This repository introduces MiCT-RANet, an efficient Deep Neural Network architecture for real-time recognition of ASL fingerspelled video sequences. It achieves 77.2% letter accuracy on the ChicagoFSWild+ test set, and improves the original paper by a whopping 24%. Furthermore, after fine tuning this model on FSBoard, it achieves 92.7% on the FSBoard test set (alpha subset). This is the raw model performance; a language model can be added on top to correct spelling errors. A fingerspelling practice application using this model is also included in this repository. To our knowldege it is the first fully functional fingerspelling application based only on RGB frames.

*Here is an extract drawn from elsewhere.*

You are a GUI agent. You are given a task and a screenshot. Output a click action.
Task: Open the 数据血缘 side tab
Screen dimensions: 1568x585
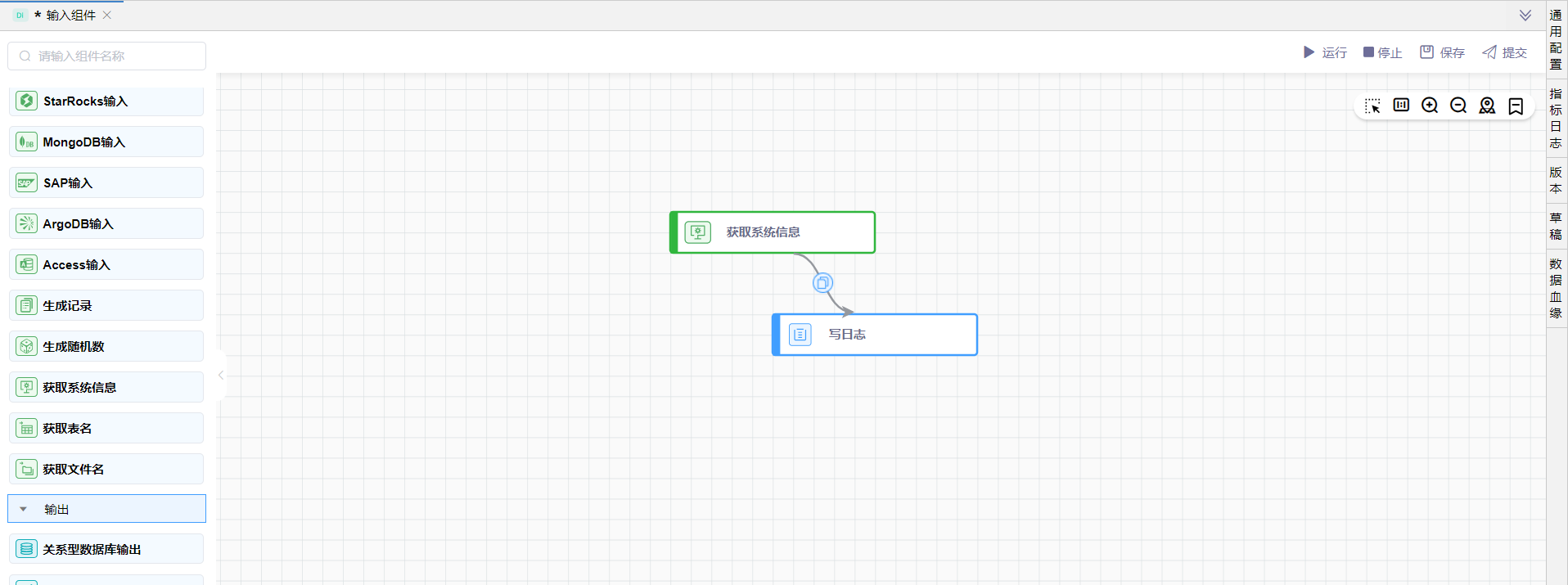[1556, 288]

MiCT-RANet mainly combines research from these papers and adds an improved training procedure:
-
Mixed 3D/2D Convolutional Tube (MiCT) for Human Action Recognition: this CVPR'18 paper proposes to augment a 2D ConvNet backbone with a small number of parallel 3D convolutions introduced at key locations. This architecture allows the 3D convolution branches to only learn residual temporal features, which are the motion of objects and persons in videos, to complement the spatial features learned by 2D convolutions. My implementation of MiCT uses a ResNet backbone and is described in detail in this Medium story.
-
Fingerspelling Recognition in the Wild with Iterative Visual Attention: this ICCV'19 paper introduces the ChicagoFSWild+ dataset, the largest collection to date of ASL fingerspelling videos. The team at University of Chicago achieved 62.3% letter accuracy on this recognition task using recurrent visual attention applied to the features maps of an AlexNet backbone. They developed an iterative training approach which increasingly zooms on the signing hand, thereby eliminating the need for a hand detector.
-
FSboard: Over 3 million characters of ASL fingerspelling collected via smartphones: this CVPR'25 paper introduces FSBoard, an American Sign Language fingerspelling dataset situated in a mobile text entry use case. At >3 million characters in length and >250 hours in duration, FSboard is the largest fingerspelling recognition dataset to date by a factor of >10x.
This repository includes:
-
Source code of the Mixed 3D/2D Convolutional Tube (MiCT-Net) built on the ResNet backbone.
-
Source code of the Recurrent Visual Attention Network.
-
Evaluation code for ChicagoFSWild+ and FSBoard to reproduce the test accuracy.
-
Pre-trained weights with ResNet18 and ResNet34 backbones.
-
A Python application to practice your fingerspelling with a webcam.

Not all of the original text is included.